Retype the data that follows with no alterations, please.

— Data supplied —
┌────────
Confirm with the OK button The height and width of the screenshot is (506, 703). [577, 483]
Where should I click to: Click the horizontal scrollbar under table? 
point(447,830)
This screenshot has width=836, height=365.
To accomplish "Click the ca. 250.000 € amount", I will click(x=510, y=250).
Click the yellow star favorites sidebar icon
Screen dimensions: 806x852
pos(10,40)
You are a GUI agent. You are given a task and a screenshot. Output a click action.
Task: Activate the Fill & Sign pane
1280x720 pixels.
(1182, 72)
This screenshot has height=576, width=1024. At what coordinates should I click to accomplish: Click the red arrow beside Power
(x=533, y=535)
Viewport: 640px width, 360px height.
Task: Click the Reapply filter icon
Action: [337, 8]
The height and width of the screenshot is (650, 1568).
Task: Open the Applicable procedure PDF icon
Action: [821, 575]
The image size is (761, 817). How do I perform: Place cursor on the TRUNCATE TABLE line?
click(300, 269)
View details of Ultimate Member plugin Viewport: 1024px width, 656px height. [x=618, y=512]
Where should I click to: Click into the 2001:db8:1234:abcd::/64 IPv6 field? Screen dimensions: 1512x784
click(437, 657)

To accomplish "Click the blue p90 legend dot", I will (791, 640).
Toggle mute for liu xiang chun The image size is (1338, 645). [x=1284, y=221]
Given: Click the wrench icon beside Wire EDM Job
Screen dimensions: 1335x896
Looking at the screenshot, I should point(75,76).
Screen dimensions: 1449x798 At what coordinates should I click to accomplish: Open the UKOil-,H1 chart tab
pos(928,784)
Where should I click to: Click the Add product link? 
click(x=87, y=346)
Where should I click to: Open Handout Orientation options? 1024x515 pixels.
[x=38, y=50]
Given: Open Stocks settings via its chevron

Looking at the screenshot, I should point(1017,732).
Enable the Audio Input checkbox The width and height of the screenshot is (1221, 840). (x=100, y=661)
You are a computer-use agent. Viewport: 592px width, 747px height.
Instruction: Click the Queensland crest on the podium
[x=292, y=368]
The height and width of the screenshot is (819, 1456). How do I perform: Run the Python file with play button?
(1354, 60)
└────────
— Result —
Confirm with the OK button The height and width of the screenshot is (506, 703). [577, 483]
Where should I click to: Click the horizontal scrollbar under table? 
point(447,830)
This screenshot has width=836, height=365.
To accomplish "Click the ca. 250.000 € amount", I will click(x=510, y=250).
Click the yellow star favorites sidebar icon
Screen dimensions: 806x852
pos(10,40)
You are a GUI agent. You are given a task and a screenshot. Output a click action.
Task: Activate the Fill & Sign pane
1280x720 pixels.
(1182, 72)
This screenshot has height=576, width=1024. At what coordinates should I click to accomplish: Click the red arrow beside Power
(x=533, y=535)
Viewport: 640px width, 360px height.
Task: Click the Reapply filter icon
Action: [337, 8]
The height and width of the screenshot is (650, 1568).
Task: Open the Applicable procedure PDF icon
Action: [821, 575]
The image size is (761, 817). How do I perform: Place cursor on the TRUNCATE TABLE line?
click(300, 269)
View details of Ultimate Member plugin Viewport: 1024px width, 656px height. [x=618, y=512]
Where should I click to: Click into the 2001:db8:1234:abcd::/64 IPv6 field? Screen dimensions: 1512x784
click(437, 657)

To accomplish "Click the blue p90 legend dot", I will (791, 640).
Toggle mute for liu xiang chun The image size is (1338, 645). [x=1284, y=221]
Given: Click the wrench icon beside Wire EDM Job
Screen dimensions: 1335x896
Looking at the screenshot, I should point(75,76).
Screen dimensions: 1449x798 At what coordinates should I click to accomplish: Open the UKOil-,H1 chart tab
pos(928,784)
Where should I click to: Click the Add product link? 
click(x=87, y=346)
Where should I click to: Open Handout Orientation options? 1024x515 pixels.
[x=38, y=50]
Given: Open Stocks settings via its chevron

Looking at the screenshot, I should point(1017,732).
Enable the Audio Input checkbox The width and height of the screenshot is (1221, 840). (x=100, y=661)
You are a computer-use agent. Viewport: 592px width, 747px height.
Instruction: Click the Queensland crest on the podium
[x=292, y=368]
The height and width of the screenshot is (819, 1456). How do I perform: Run the Python file with play button?
(1354, 60)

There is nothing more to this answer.